[FEAT] Support DeepSeek-V3.2 with FULL_DECODE_ONLY mode (#4706)

### What this PR does / why we need it? The first commit support `FULL_DECODE_ONLY`: - Update `AscendSFAMetadataBuilder` to use `num_input_tokens` for slicing slots and positions, ensuring fixed tensor shapes. - Implement padding logic for `query_start_loc` in `NPUModelRunner` to support uniform decode in full graph mode, aligning with GPU runner behavior. - Adjust MLA cosine cache allocation to occur independently of graph mode and switch to using device-resident sequence lengths for attention metadata. - Remove redundant slicing of hidden states and outputs in `AscendSFAImpl` and optimize `sin`/`cos` cache updates.
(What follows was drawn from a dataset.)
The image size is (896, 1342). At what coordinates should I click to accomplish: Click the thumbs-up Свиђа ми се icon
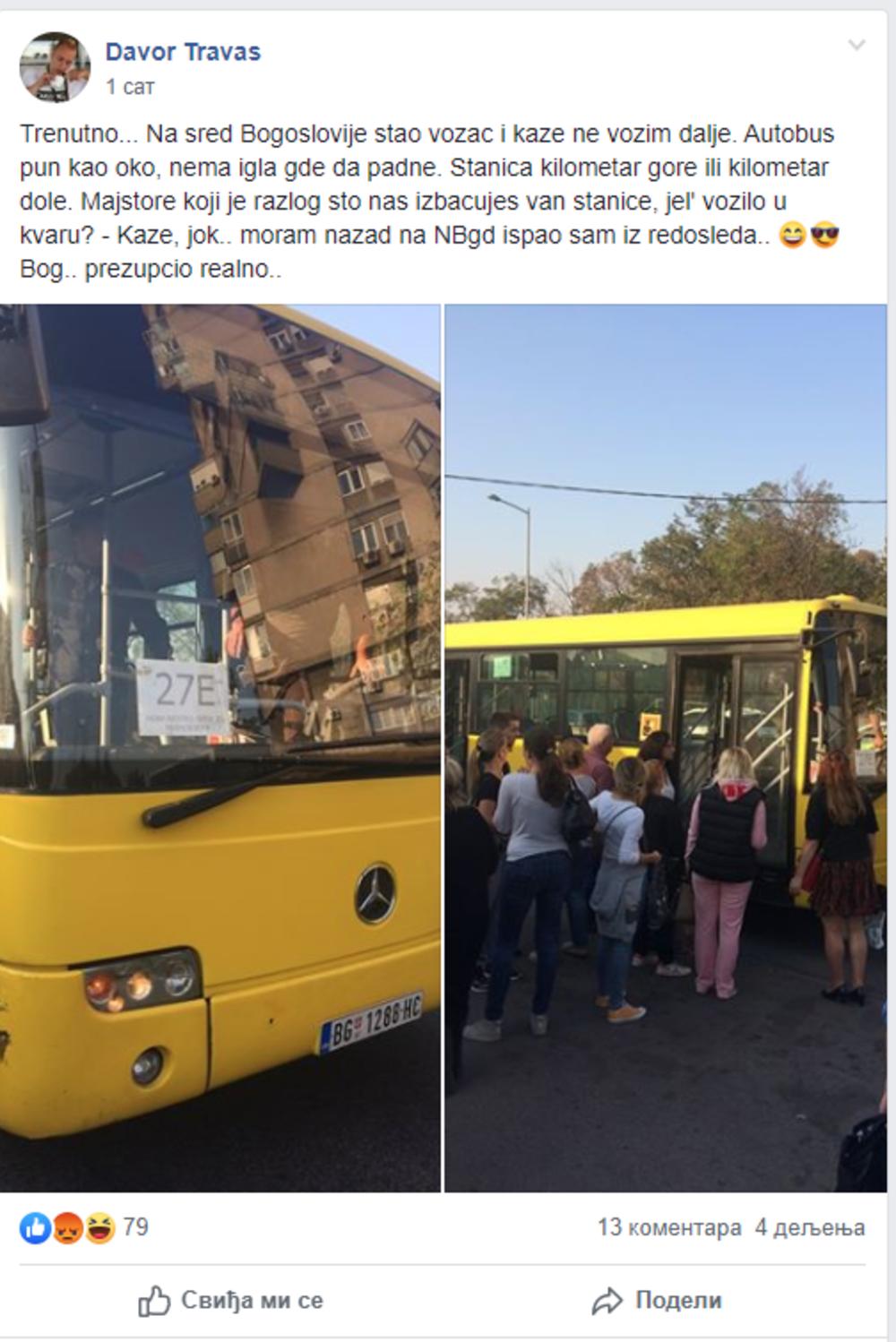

The second commit take MTP into account: - Update `AscendSFAMetadataBuilder` to use `num_input_tokens` for slicing slots and positions, ensuring fixed tensor shapes. - Implement padding logic for `query_start_loc` in `NPUModelRunner` to support uniform decode in full graph mode, aligning with GPU runner behavior. - Adjust MLA cosine cache allocation to occur independently of graph mode and switch to using device-resident sequence lengths for attention metadata. - Remove redundant slicing of hidden states and outputs in `AscendSFAImpl` and optimize `sin`/`cos` cache updates. And the rest of them are just bugfix. ### Does this PR introduce _any_ user-facing change? None. ### How was this patch tested? Test cases needed. - vLLM version: v0.12.0 - vLLM main: ad32e3e19c --------- Signed-off-by: Yizhou Liu <liu_yizhou@outlook.com>
2025-12-10 20:11:09 +08:00
parent 0d8c0f1a24
commit 5b179c53f1
6 changed files with 120 additions and 78 deletions
--- a/vllm_ascend/compilation/acl_graph.py
+++ b/vllm_ascend/compilation/acl_graph.py
@@ -273,6 +273,9 @@ def update_mla_attn_params(update_stream, forward_context, runtime_shape,
                    key].decode.actual_seq_lengths_q
                block_table = forward_context.attn_metadata[
                    key].decode.block_table
+                # TODO: This is a hack and should be fixed in the future.
+                if speculative_config.disable_padded_drafter_batch:
+                    block_table = block_table[:len(actual_seq_lengths)]
                seq_lens_list = seq_lens_list + [0] * (
                    len(actual_seq_lengths) - len(seq_lens_list))
            else:
@@ -427,7 +430,7 @@ class GraphParams:
 _graph_params: Optional[GraphParams] = None


-def set_graph_params(aclgraph_capture_sizes: set[int]):
+def set_graph_params(aclgraph_capture_sizes: list[int]):
    global _graph_params
    if _graph_params is not None:
        raise ValueError("Graph parameters have already been set!")
@@ -456,7 +459,7 @@ def get_graph_params():
 _mtp_graph_params: Optional[GraphParams] = None


-def set_mtp_graph_params(aclgraph_capture_sizes: set[int]):
+def set_mtp_graph_params(aclgraph_capture_sizes: list[int]):
    global _mtp_graph_params
    if _mtp_graph_params is not None:
        raise ValueError("MTPGraph parameters have already been set!")